**Required action:**
Return all the data verbatim but without images.

**Dataset entries:**
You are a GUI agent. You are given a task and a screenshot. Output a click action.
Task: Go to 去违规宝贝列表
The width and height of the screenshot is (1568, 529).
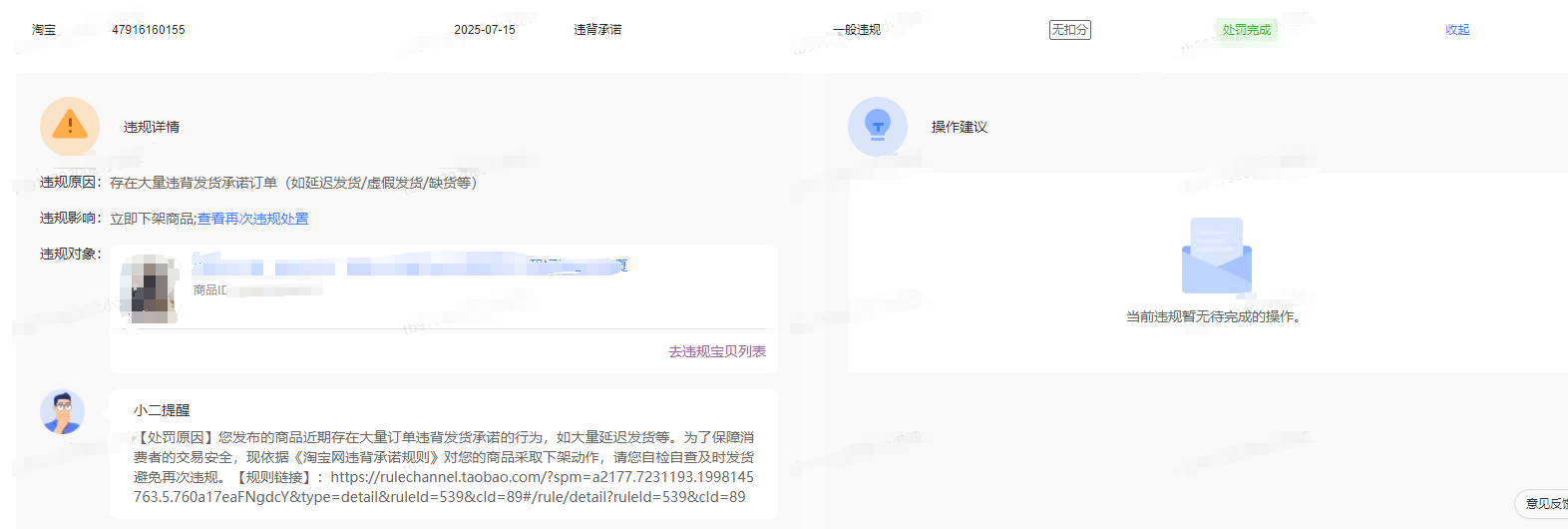[x=716, y=351]
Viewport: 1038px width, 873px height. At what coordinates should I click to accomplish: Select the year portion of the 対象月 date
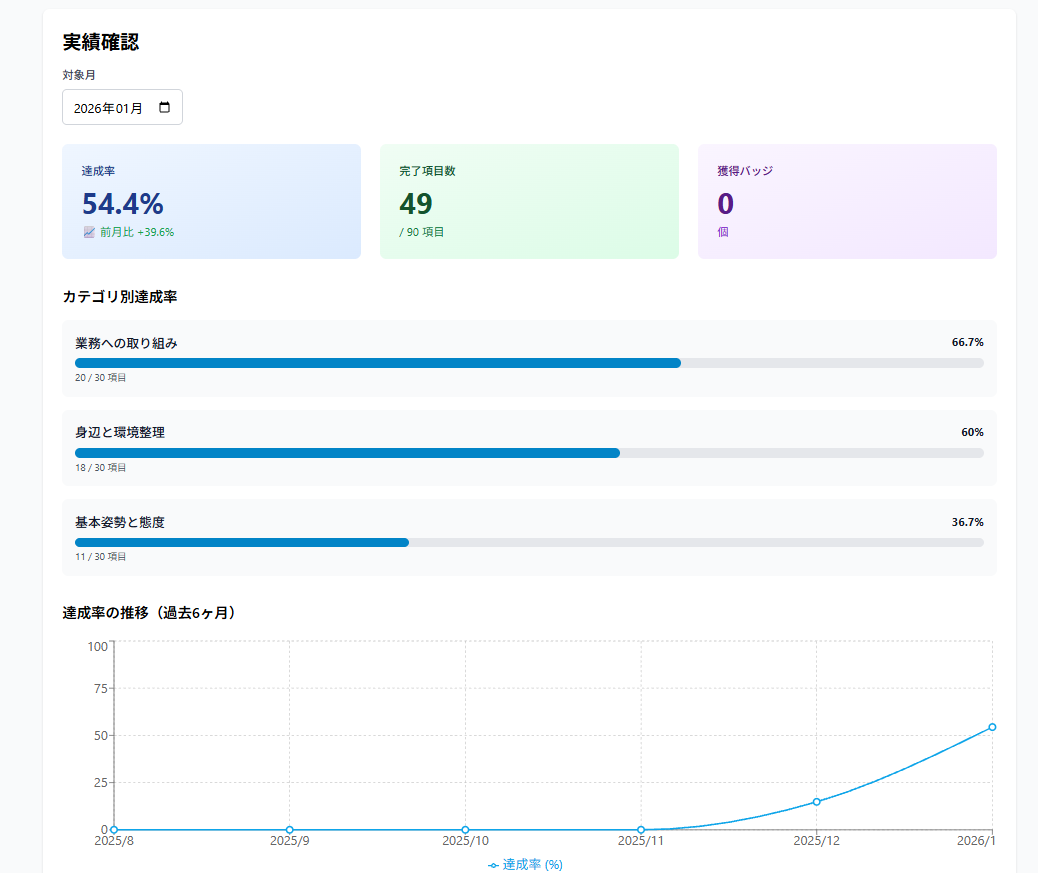87,108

**Completed exercise:**
You are a GUI agent. You are given a task and a screenshot. Output a click action.
Task: Go to 去违规宝贝列表
The width and height of the screenshot is (1568, 529).
[x=716, y=351]
Viewport: 1038px width, 873px height. At what coordinates should I click to accomplish: Select the year portion of the 対象月 date
87,108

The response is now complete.